(Task objective):
Rewrite all of the records below as a numbered list, leaving out blank lines and the pictures.

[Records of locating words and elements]
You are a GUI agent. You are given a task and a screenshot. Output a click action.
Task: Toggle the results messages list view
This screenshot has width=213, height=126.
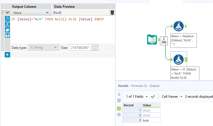coord(119,94)
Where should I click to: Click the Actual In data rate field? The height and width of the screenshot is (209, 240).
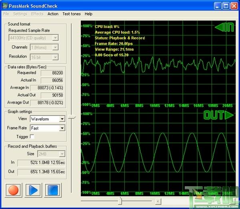tap(51, 80)
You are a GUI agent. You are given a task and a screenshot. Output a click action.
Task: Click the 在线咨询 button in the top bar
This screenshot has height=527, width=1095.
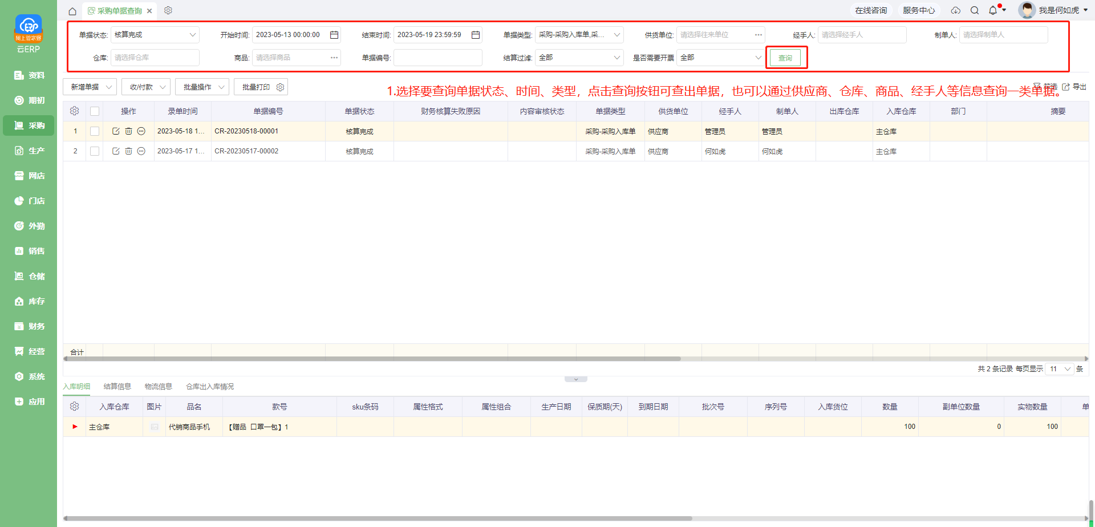(x=871, y=10)
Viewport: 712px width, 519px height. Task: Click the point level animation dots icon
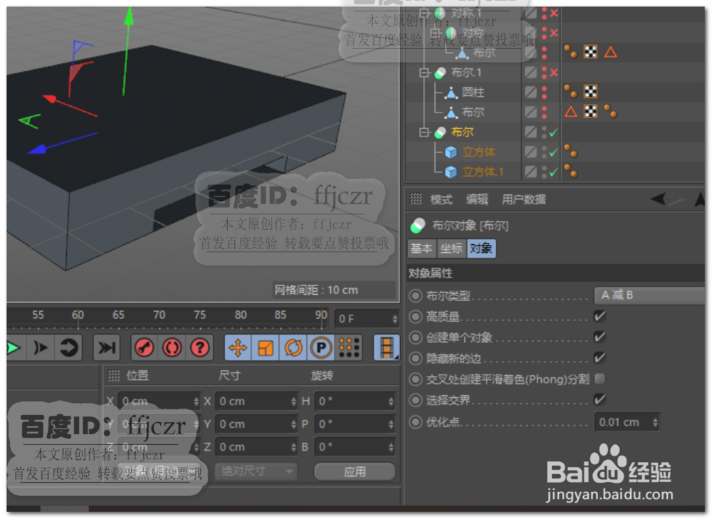point(350,347)
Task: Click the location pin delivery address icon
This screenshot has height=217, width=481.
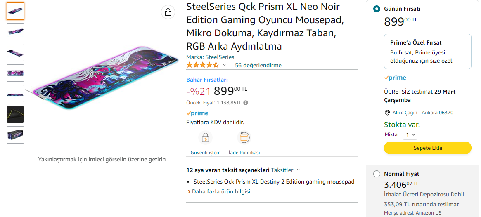Action: pos(387,113)
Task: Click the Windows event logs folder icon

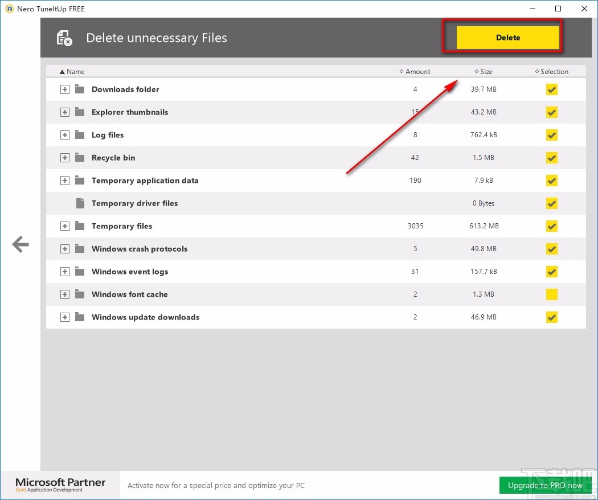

(Complete answer):
1. You are a GUI agent. You are given a task and a screenshot. Output a click action.
2. Task: Toggle the results messages list view
3. This screenshot has width=213, height=126.
4. coord(119,94)
5. Where should I click to: Click the Actual In data rate field? The height and width of the screenshot is (209, 240).
6. tap(51, 80)
7. You are a GUI agent. You are given a task and a screenshot. Output a click action.
8. Task: Click the 在线咨询 button in the top bar
9. This screenshot has height=527, width=1095.
10. (x=871, y=10)
11. Viewport: 712px width, 519px height. Task: Click the point level animation dots icon
12. point(350,347)
13. Task: Click the location pin delivery address icon
14. This screenshot has height=217, width=481.
15. Action: pos(387,113)
16. Task: Click the Windows event logs folder icon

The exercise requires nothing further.